La depressione colpisce una persona su venti in tutto il mondo, secondo l’Organizzazione Mondiale della Sanità. Eppure, nonostante sia così diffusa, questa malattia continua a nascondere molti segreti. Perché alcuni farmaci funzionano solo in parte? Perché tante persone non rispondono ai trattamenti?
Un team di scienziati del Neuroscience Institute Cavalieri Ottolenghi (Nico) dell’Università di Torino ha fatto una scoperta che potrebbe cambiare il modo in cui comprendiamo e curiamo questo disturbo dell’umore. I risultati, pubblicati sulla rivista Scientific Reports, mostrano per la prima volta come i neuroni di una regione cerebrale fondamentale perdano letteralmente la capacità di “accendersi” quando dovrebbero.

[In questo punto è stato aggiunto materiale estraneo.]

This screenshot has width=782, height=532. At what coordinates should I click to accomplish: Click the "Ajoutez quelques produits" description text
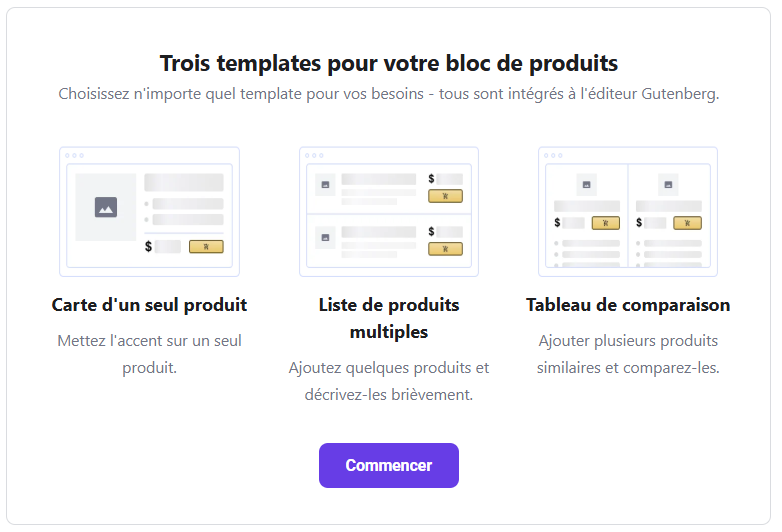[x=388, y=381]
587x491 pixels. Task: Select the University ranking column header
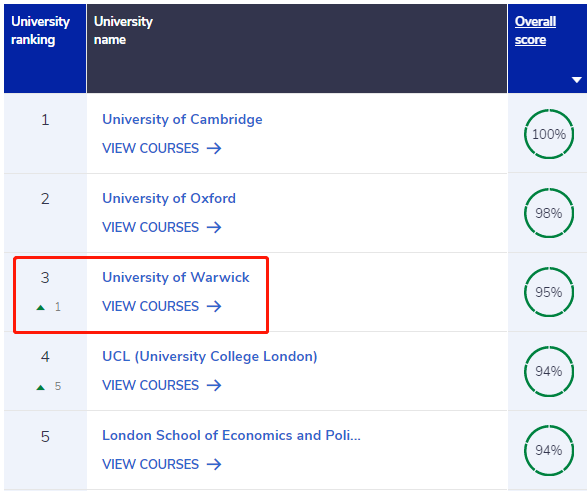(45, 48)
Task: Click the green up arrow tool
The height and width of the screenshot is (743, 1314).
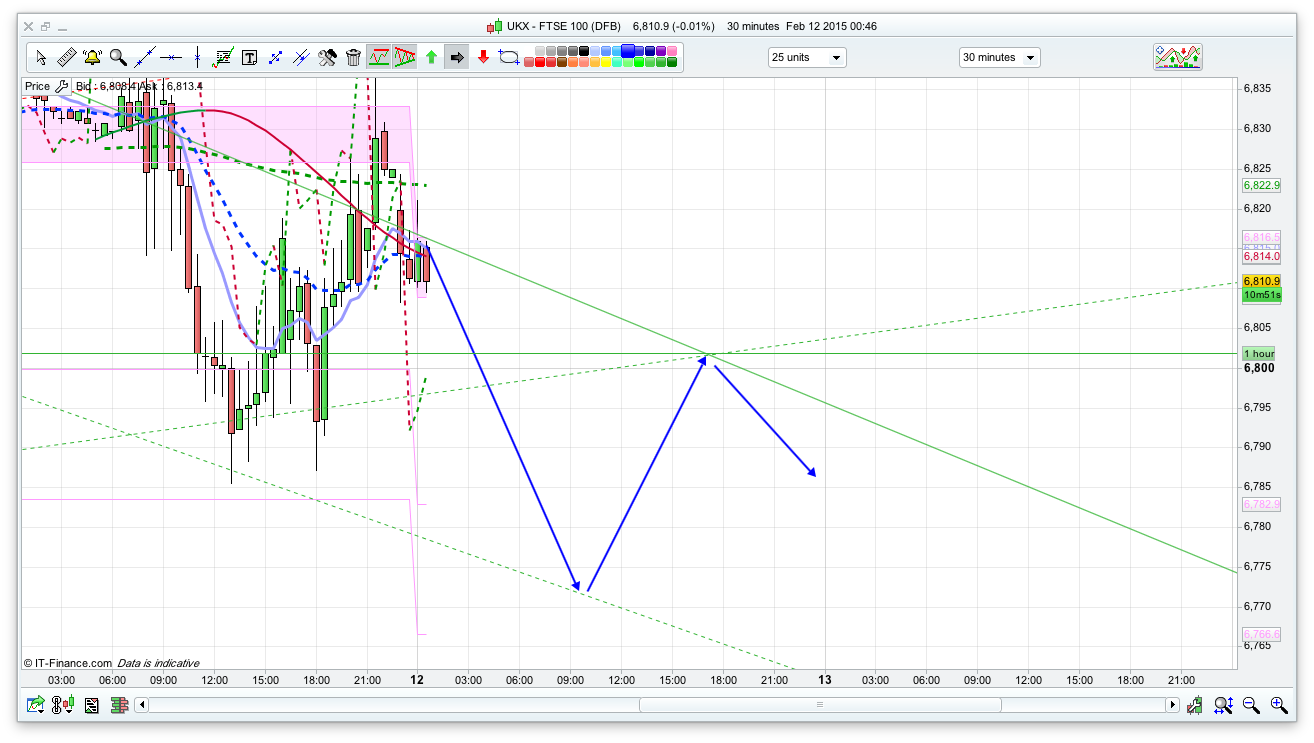Action: click(x=431, y=58)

Quando il cervello “abbassa il volume”
La corteccia prefrontale mediale è una delle zone più importanti del nostro cervello. È lei che ci aiuta a gestire le emozioni, a reagire allo stress, a prendere decisioni. Immaginiamola come una centrale di controllo emotivo. Sapevamo già che nelle persone depresse questa area risulta meno attiva del normale, come se qualcuno avesse abbassato il volume. Ma non sapevamo il perché.

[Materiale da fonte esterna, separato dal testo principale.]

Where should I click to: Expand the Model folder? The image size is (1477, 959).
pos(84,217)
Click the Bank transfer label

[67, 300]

I ricercatori torinesi hanno voluto capire esattamente cosa succede a livello cellulare. Per farlo, hanno utilizzato un modello sperimentale che riproduce gli effetti dello stress cronico sui topi, dividendoli in due gruppi: quelli che sviluppavano comportamenti simili alla depressione (chiamati “suscettibili”) e quelli che resistevano allo stress (i “resilienti”).
La differenza era sorprendente. Nei topi suscettibili, i neuroni della corteccia prefrontale avevano perso gran parte della loro capacità di attivarsi in modo continuativo. Era come se, dopo pochi segnali, si stancassero e si spegnessero.
Il segreto sta nel “freno” al potassio
“Abbiamo scoperto che nelle cavie suscettibili allo stress cronico, i neuroni della corteccia prefrontale perdono parte della loro capacità di rispondere in modo sostenuto agli stimoli eccitatori”, spiega Anita Maria Rominto, ricercatrice del Nico e prima autrice dello studio. “Questo deficit di eccitabilità potrebbe rappresentare una base cellulare della ridotta attività osservata nei pazienti con depressione”,
Ma qual è il meccanismo dietro questo “spegnimento”? I ricercatori hanno scoperto che il problema risiede in un sistema di “freni” naturali dei neuroni: i canali del potassio. Questi canali funzionano come delle valvole che, una volta aperte, raffreddano l’attività elettrica del neurone, impedendogli di sparare troppi segnali di seguito.
Nei topi con comportamenti depressivi, questi freni risultavano iperattivi. I neuroni si “stancavano” troppo in fretta, con pause sempre più lunghe tra un segnale e l’altro. Due dettagli tecnici lo confermavano: serviva più energia per far partire un segnale, e dopo ogni segnale il neurone impiegava più tempo a “ricaricarsi”.
“Questi risultati suggeriscono che un’iperattività di specifici canali del potassio possa contribuire alla disfunzione della corteccia prefrontale nei disturbi depressivi”, aggiungono Filippo Tempia ed Eriola Hoxha, gli altri coordinatori dello studio.
Una porta verso nuove terapie
La scoperta è importante per almeno due motivi. Primo, perché spiega finalmente un mistero che gli scienziati inseguivano da tempo: perché la corteccia prefrontale “rallenta” nella depressione. Secondo, perché indica con precisione dove potremmo intervenire con nuovi farmaci.
I canali del potassio diventano così dei bersagli terapeutici molto promettenti. Invece di agire genericamente sui neurotrasmettitori come fanno molti antidepressivi attuali, si potrebbe pensare a farmaci che “allentino” questi freni specifici, permettendo ai neuroni di tornare a funzionare normalmente.
“Comprendere questo meccanismo apre nuove prospettive per lo sviluppo di terapie mirate a normalizzare l’attività neuronale”, concludono i ricercatori.